* _Exercise_
Continue the forum thread about Lucky's Archery in Shelby Township from the point where it stops.

* _Extract_
-- Start --

# Lucky'S Archery In Shelby TWP>



## EYESON

I just wanted to say what a great experience I just had with Lucky's Archery in Shelby Twp. I need a new string on my Justice, and when I picked it up today I figured I would just get the bow and take it home and get it sighted in. Well the owner had me shoot the bow before I left. There were a few adjustments to be made which he did right there and had me shooting 3 inch groups before I walked out the door. Out of the three shops I have visited since moving back to Michigan this was by fare the friendliest and the one that went over the top out of all of them. I only bought string and arrows from him, all my other things that need adjustments were purchased from the other shops I had visited trying to find on I liked. So far this seems to be a top notch shop I sure hope they make it. It is nice having a shop on the east side to go to that makes you feel welcome.


----------



## Michihunter

Thanks for sharing your experience with us. Good to know there are good shops still available.


----------



## hondakid

Where is this new place? I'll have to check them out for my next purchase.


----------



## john warren

very cool to hear. if they are looking to expand we could use a good shop in the oxford/ lake orion area.


----------



## EYESON

He is in the business park on the S.E. corner of 23 mile and Schoner. They definetly are worth checking out. I was told if they don't have something that thye will get it for you.

-- End --

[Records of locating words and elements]
-- Start --

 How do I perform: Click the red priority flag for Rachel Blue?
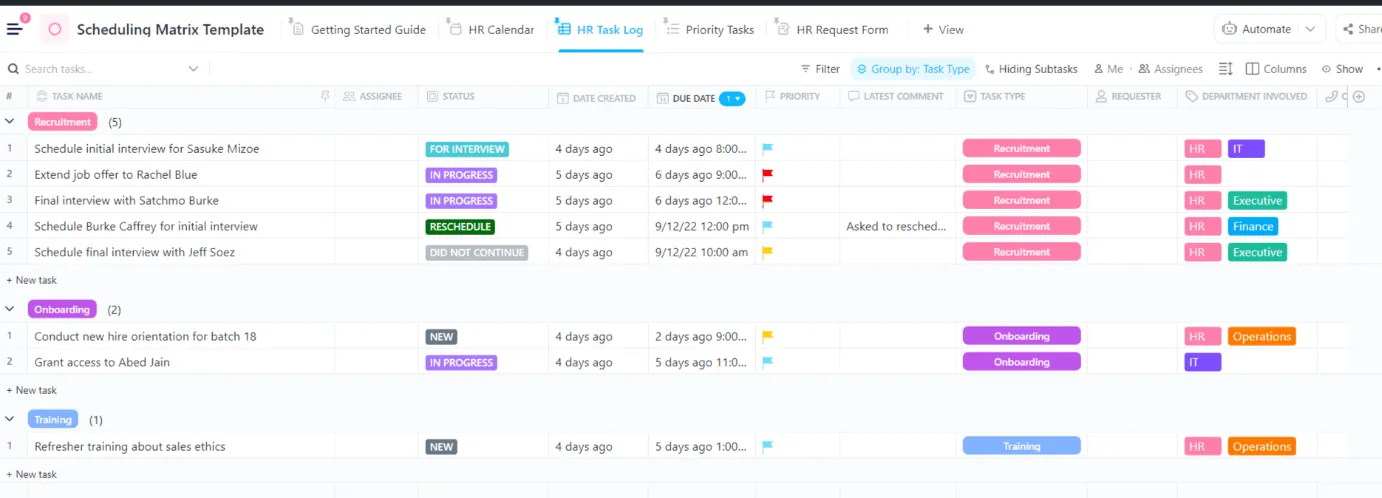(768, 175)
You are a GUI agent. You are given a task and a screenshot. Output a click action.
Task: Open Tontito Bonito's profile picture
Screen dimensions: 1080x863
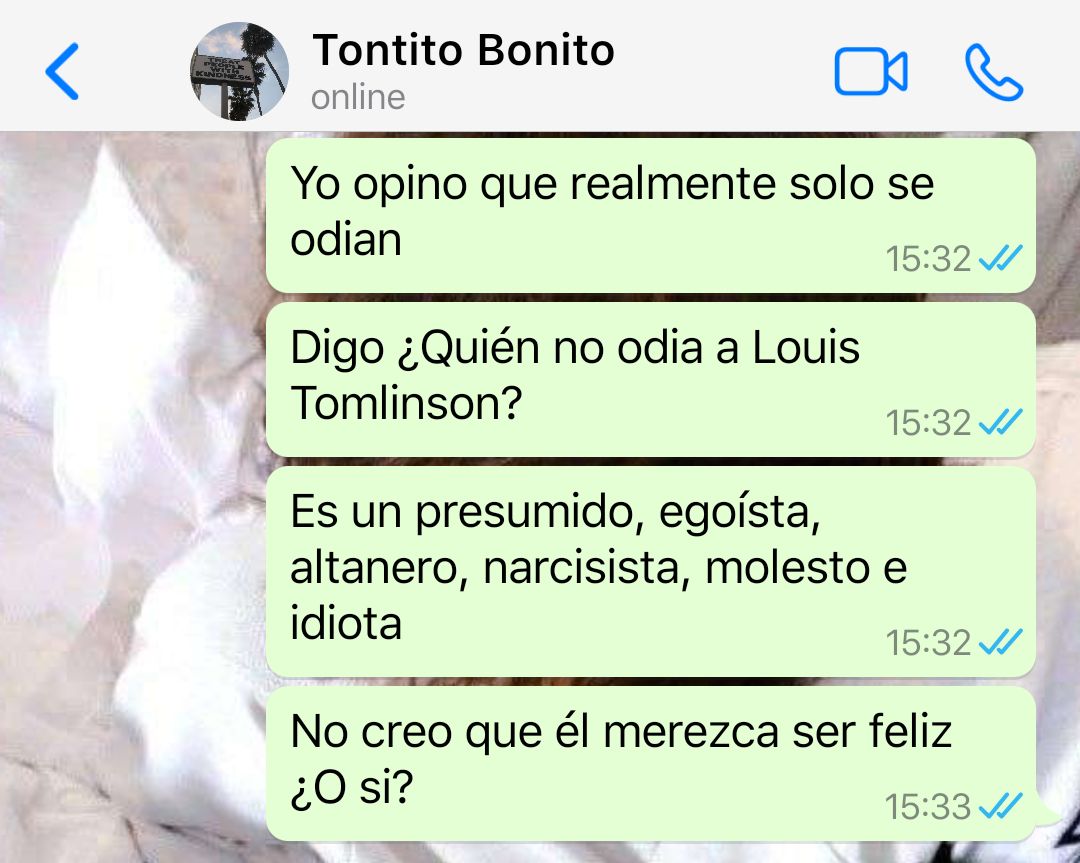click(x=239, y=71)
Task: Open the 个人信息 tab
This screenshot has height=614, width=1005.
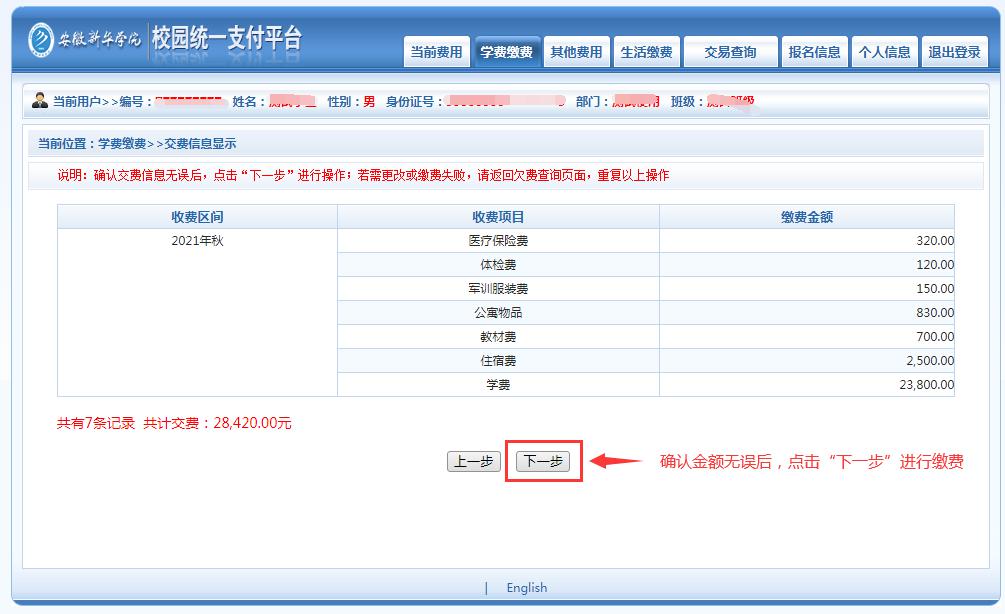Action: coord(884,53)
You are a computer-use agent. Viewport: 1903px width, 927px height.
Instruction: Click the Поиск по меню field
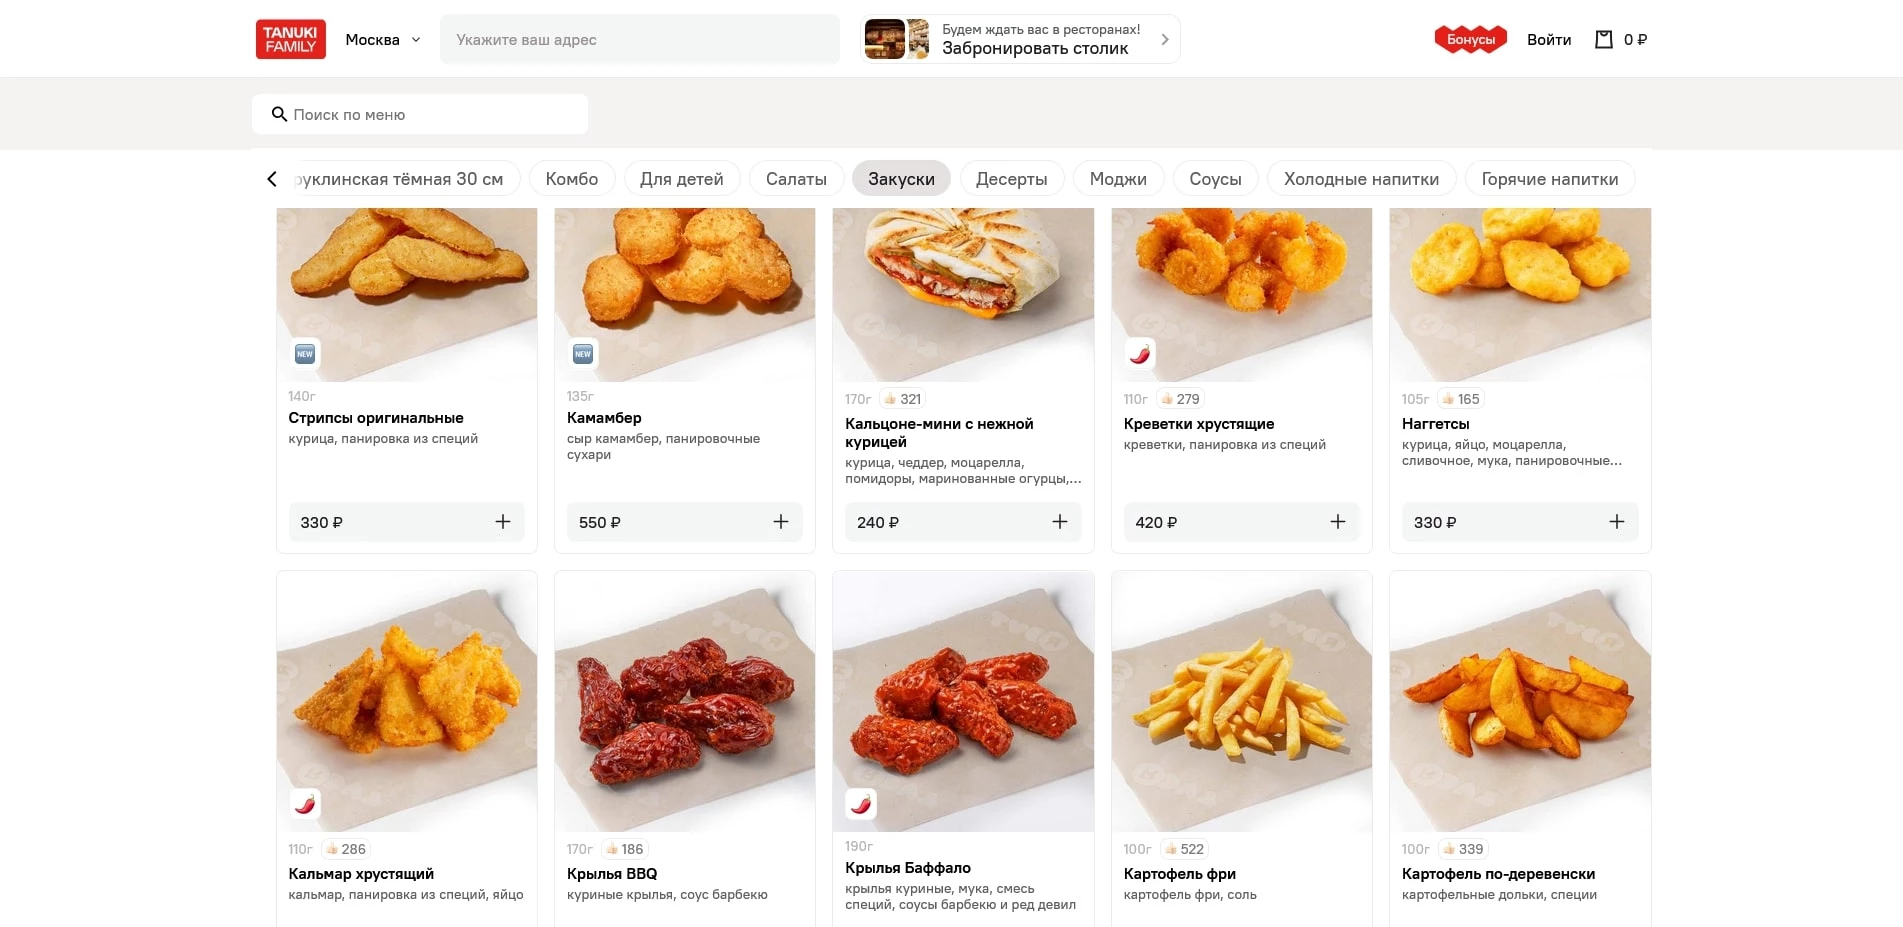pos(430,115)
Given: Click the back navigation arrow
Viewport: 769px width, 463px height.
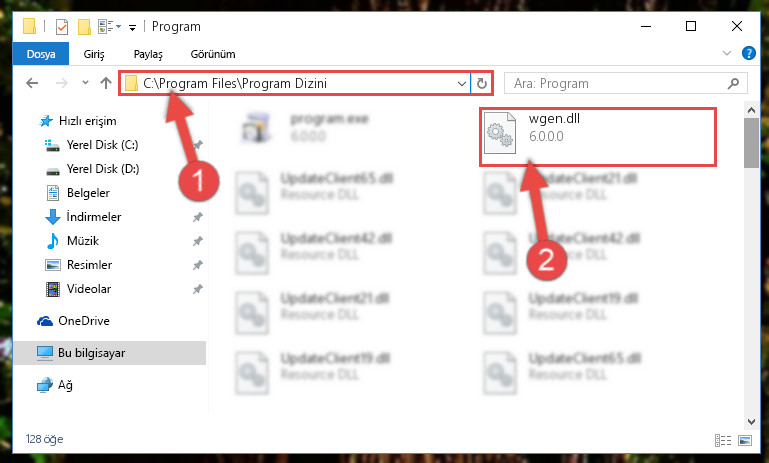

-- End --

* _Response below_
----------



## hondakid

Thanks. I'll be checking them out in the near future.


----------



## dwlk5

Do they have a Range?


----------



## Captain

Yes, leagues as well......


----------



## joe allen

clint is an honest guy, i bought my diamond from him and have had nothing but good service since. his prices are very close to the big box stores with the personal service. i wouldnt hesitate to recomend him.i first went to that store that starts with m and ends with c and was treated rather poorly both times.(they acted like they were doing me a favor by selling me a bow.)


----------



## CWAY

I shoot there on one of the leages it is a great place. Best shop I have found since Auburn archery closed


----------



## Atchison

They are a very good shop, I work like 100yds away. Need to actually go and shoot there more than I do.


----------



## Fishcapades

What bow lines do they carry? website?


----------



## Atchison

Fishcapades said:


> What bow lines do they carry? website?


I don't think they have a website but if you want to call them and ask about what they carry: (586) 566-7991


----------



## tech

Me and my son just left luckys archery. Great place, great people and best yet great prices. Also a great place for kids as well as adults. While i was there i watched Clint spend just as much time helping the kids as he did with the adults. Just a great expierence


----------



## 2BUCKS

Is their range 20 yards?


----------



## hoytshooter69

17 yd range.


----------



## bradepb

anyone know if they are traditional friendly


----------



## Rouxballs

They carry Bowtech and PSE but can and will get just about anything--there range is just shy of 20 yards but you can shoot from upstairs--really cool--they even have treestand platforms to shoot from--Nice guys that work(own) there--helpfull. 3D targets as well but I think they are for leagues only.


----------



## G String

Lucky's archery carries: Bowtech, Diamond, Ross, PSE, Browning, and Parker.

As far as Recurve stuff it is limited but usually get anything within a few days.


----------



## G String

As far as the range goes it is 18 yds. downstairs and about 22 yds. upstairs.


----------



## Northerner

I was there this past weekend and I would agree, a great place and very helpful!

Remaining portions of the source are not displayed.